**Request**
Return every line of the rows below, unchanged, from the one containing "This screenshot has width=1280, height=720. What" down to the one containing "center [798, 657].", both of those lines included.

**Data listing**
§
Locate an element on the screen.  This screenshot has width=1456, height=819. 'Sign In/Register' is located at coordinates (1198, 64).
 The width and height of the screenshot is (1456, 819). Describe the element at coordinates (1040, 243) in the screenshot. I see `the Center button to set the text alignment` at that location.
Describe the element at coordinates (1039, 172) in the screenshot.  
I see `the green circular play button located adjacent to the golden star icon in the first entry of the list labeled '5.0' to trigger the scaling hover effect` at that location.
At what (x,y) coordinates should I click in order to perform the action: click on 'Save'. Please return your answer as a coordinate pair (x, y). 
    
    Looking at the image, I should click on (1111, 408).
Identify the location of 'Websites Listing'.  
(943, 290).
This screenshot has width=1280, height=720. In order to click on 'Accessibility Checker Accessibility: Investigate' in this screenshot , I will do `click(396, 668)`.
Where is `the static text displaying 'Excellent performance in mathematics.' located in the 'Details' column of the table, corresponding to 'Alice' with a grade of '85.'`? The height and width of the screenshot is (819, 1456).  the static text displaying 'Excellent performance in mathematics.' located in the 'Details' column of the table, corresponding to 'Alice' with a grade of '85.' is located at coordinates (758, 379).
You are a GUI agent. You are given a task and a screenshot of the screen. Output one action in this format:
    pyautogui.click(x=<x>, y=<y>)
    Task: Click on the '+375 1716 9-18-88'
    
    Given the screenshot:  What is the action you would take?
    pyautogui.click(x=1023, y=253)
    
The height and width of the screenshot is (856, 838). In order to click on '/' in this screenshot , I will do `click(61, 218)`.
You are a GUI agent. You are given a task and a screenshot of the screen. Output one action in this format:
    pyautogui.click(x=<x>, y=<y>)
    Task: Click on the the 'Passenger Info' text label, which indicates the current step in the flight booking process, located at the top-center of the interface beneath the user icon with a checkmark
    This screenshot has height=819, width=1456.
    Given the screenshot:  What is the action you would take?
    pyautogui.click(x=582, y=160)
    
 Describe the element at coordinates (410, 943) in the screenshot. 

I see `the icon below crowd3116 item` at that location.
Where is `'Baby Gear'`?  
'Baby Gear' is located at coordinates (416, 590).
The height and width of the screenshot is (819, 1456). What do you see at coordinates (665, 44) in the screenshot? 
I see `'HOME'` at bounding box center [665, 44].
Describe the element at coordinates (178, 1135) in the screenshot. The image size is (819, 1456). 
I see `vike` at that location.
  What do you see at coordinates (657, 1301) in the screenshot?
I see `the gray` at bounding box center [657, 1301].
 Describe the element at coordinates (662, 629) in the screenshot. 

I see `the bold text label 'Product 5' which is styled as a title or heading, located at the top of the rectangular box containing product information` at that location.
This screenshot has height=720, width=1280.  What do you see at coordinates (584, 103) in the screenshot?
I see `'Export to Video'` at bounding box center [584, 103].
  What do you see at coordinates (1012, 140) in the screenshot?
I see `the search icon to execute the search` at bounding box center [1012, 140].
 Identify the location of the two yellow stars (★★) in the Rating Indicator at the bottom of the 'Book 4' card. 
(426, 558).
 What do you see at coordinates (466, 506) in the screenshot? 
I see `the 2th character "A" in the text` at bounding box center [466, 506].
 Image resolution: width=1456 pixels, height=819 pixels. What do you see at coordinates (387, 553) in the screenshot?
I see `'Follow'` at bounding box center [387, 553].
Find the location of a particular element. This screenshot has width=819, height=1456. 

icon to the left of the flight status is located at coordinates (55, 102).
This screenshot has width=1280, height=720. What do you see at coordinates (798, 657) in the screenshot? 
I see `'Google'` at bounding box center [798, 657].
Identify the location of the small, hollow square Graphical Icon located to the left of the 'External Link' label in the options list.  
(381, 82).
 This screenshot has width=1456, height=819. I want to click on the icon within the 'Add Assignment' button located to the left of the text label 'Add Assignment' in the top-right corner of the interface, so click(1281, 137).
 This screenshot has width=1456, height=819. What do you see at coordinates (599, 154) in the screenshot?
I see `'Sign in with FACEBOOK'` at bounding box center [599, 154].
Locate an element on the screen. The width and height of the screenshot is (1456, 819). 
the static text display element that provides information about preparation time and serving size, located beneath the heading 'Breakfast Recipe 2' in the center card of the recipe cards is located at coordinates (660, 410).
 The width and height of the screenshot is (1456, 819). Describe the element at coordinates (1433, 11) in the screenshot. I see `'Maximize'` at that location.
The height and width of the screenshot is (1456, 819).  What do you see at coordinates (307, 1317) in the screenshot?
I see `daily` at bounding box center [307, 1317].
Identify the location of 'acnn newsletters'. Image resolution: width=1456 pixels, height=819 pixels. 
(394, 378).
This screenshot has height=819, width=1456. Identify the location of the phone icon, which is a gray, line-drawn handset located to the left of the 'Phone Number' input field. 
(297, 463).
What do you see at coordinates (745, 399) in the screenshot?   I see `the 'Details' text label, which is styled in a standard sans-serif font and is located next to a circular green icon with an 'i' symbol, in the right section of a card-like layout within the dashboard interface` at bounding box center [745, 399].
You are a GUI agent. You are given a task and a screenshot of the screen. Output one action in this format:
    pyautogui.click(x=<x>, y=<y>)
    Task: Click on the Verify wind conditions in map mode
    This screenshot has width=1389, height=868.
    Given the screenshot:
§
**Solved problem**
This screenshot has width=1280, height=720. What do you see at coordinates (798, 657) in the screenshot? 
I see `'Google'` at bounding box center [798, 657].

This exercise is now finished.